Les Républicains n’ont toujours pas réussi à se mettre d’accord ni sur le processus de désignation de leur candidat, ni bien sûr, sur le candidat en question pour la présidentielle.

Pourtant, lors du précédent scrutin, il y a cinq ans de cela, les choses s’étaient clarifiées beaucoup plus tôt. Le principe des primaires avait été entériné sans trop de remise en cause, et dès septembre, les candidats en lice étaient officiellement validés. Cette fois-ci, c’est le flou artistique qui prédomine. Faute d’idées, faute de chefs, le parti de droite peine à écrire son avenir et à convaincre… tout simplement, peut-être, parce qu’il n’est pas convaincu lui-même de ce qu’il est et de ce qu’il veut pour la France.

Deux représentants de la frange « conservatrice » du parti (avec un certain nombre de réserves sur l’utilisation du terme) ont d’ores et déjà jeté l’éponge : il s’agit de Bruno Retailleau et de Laurent Wauquiez. Ont-ils lucidement compris que leur heure n’était pas encore venue ? Travaillent-ils, dans l’ombre, à d’autres alliances ? Le secret est bien gardé, et toutes les supputations sont permises.

Quant à ceux qui se bagarrent pour s’imposer comme incontournables, ils se sont tous emparés de la même marotte : la lutte contre l’immigration. « Comme c’est bizarre », selon l’expression favorite d’Eric Zemmour.

Eric Ciotti, qui a pour principal objectif de tenir un discours de fermeté tout en facilitant la réélection de ceux qui en empêchent la mise en œuvre, comme Renaud Muselier en PACA, a déclaré vouloir une « réforme constitutionnelle » sur l’immigration. Nous ne saurons pas ce qu’il entend exactement par cette formule tonitruante, mais il est certain qu’elle fait son petit effet sur les plateaux de télévision. Le poids des mots, le choc… de quoi ?

Valérie Pécresse, qui continue pour sa part de jouer la partition « un pied dedans, un pied dehors », n’est pas en reste, et a multiplié ces derniers jours les formules chocs. Comme Sarkozy en son temps avec le fameux karcher (qui n’a jamais servi), elle prononce avec délectation le vilain mot de « charter » pour nous expliquer qu’il faut davantage de fermeté à l’égard des immigrés. Pour elle, le contrôle de l’immigration est devenu le « défi » auquel la France doit répondre. Il est manifeste qu’elle cherche de manière très calculée à occuper le créneau laissé vacant par ses confrères Retailleau et Wauquiez. En politicienne chevronnée, elle a humé l’air ambiant, qu’elle a senti favorable à un discours bien à droite, et se calque sur cette intuition pour imposer sa candidature. Elle qui disait quasiment le contraire au moment des régionales ! Comme le disait Jacques Brel, dans sa célèbre chanson : « Qui dit oui, qui dit non, qui dit « je vous attends ». Les électeurs attendent peut-être autre chose que des oui et des non successifs.
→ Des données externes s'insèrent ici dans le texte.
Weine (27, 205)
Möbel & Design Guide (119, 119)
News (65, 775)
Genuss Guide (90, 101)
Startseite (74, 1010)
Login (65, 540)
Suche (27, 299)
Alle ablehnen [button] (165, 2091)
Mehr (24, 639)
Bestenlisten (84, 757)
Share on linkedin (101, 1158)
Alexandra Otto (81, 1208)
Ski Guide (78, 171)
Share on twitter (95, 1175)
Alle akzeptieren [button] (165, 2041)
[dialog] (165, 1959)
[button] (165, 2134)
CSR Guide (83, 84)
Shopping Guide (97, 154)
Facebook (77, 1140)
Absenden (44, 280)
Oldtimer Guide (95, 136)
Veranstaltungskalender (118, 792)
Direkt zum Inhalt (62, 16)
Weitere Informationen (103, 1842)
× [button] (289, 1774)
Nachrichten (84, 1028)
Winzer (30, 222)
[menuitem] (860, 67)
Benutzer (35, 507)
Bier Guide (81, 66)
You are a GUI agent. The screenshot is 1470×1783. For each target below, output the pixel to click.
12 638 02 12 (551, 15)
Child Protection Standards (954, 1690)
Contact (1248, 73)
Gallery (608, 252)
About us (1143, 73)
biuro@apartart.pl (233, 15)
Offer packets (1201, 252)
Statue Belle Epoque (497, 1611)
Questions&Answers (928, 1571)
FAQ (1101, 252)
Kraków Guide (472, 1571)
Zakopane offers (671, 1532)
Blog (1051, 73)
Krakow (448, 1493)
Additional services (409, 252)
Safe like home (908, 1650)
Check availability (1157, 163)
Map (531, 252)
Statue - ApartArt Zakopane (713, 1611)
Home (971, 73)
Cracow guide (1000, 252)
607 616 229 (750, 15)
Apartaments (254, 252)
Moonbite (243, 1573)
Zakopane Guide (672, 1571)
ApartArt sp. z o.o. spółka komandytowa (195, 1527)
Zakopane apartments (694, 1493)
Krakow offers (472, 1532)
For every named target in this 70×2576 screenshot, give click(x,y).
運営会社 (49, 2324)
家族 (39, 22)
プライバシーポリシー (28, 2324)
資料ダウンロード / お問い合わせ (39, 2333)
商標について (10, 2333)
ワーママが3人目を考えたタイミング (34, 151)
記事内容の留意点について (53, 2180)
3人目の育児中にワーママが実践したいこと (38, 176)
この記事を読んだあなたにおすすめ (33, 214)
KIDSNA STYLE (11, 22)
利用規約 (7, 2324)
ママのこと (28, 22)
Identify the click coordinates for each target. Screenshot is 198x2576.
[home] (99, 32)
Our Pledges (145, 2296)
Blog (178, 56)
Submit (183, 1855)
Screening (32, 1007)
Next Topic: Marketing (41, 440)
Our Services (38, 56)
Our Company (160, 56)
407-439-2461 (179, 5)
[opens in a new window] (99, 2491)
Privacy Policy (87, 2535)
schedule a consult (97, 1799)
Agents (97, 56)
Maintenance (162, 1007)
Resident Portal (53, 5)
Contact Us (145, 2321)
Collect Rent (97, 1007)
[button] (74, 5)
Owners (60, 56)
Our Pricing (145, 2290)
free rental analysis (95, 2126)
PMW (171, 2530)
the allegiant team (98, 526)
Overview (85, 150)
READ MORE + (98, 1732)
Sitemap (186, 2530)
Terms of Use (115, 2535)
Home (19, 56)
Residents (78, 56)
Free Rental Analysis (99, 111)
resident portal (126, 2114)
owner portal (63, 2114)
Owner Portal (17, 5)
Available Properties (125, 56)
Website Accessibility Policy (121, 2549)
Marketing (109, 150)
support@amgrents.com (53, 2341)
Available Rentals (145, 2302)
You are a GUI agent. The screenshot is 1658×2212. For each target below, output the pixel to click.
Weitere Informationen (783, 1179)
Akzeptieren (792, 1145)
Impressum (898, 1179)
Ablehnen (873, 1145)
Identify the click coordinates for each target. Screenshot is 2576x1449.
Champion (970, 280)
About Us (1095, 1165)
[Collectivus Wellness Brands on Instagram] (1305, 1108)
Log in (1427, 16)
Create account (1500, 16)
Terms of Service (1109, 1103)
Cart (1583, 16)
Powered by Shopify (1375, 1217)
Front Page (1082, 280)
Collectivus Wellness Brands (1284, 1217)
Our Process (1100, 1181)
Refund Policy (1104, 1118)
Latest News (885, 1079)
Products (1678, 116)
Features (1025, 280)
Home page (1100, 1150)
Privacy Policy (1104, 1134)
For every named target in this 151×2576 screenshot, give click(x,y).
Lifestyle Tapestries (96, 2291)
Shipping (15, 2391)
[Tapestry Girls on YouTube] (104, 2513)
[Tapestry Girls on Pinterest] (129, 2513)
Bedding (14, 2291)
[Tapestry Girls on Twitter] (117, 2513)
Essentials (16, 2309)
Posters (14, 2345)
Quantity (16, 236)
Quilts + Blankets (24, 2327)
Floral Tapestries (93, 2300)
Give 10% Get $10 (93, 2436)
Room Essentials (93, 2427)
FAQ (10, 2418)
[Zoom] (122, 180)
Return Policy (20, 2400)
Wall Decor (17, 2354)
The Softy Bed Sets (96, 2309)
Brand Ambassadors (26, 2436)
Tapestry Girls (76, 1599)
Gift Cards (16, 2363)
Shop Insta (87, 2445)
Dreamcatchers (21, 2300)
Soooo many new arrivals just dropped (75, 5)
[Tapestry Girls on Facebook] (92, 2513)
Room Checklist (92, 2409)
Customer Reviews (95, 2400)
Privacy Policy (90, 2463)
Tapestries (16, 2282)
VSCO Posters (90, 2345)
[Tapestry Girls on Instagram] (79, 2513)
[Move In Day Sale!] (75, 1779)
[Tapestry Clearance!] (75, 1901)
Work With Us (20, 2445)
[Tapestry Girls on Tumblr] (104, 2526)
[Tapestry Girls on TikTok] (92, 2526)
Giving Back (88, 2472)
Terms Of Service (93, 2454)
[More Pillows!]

Deux autres sires, pourtant bien connus pour leur centrisme de bon aloi, enchérissent eux aussi et apportent leur voix à cette chorale mal ajustée : Xavier Bertrand prône un « coup d’arrêt au laxisme migratoire », tandis que Michel Barnier prononce le mot magique de « moratoire » qui a l’avantage de donner l’impression que l’on veut tout arrêter sans prendre aucune mesure définitive. Le poids des mots, le choc des bobos…

Nous l’avons tous compris, car nous sommes stupides, mais jusqu’à un certain point : nous avons affaire ici à un formidable bal de l’opportunisme. Mais la petite musique ne prend plus, et ne nous donne plus envie de danser : nous savons, depuis Nicolas Sarkozy notamment, qu’il n’y a aucun crédit à accorder à ces déclarations enflammées. Le travail de sape effectué méthodiquement par Emmanuel Macron pour discréditer définitivement la parole politique n’a rien arrangé. Il est une chose indispensable en politique, et bien souvent trop oubliée : l’exercice de la mémoire. Il nous en reste suffisamment pour n’avoir aucunement l’intention de nous faire embarquer dans des chemins déjà piétinés et embourbés dont nous savons qu’ils ne mènent nulle part, et favorisent l’effondrement de notre pays.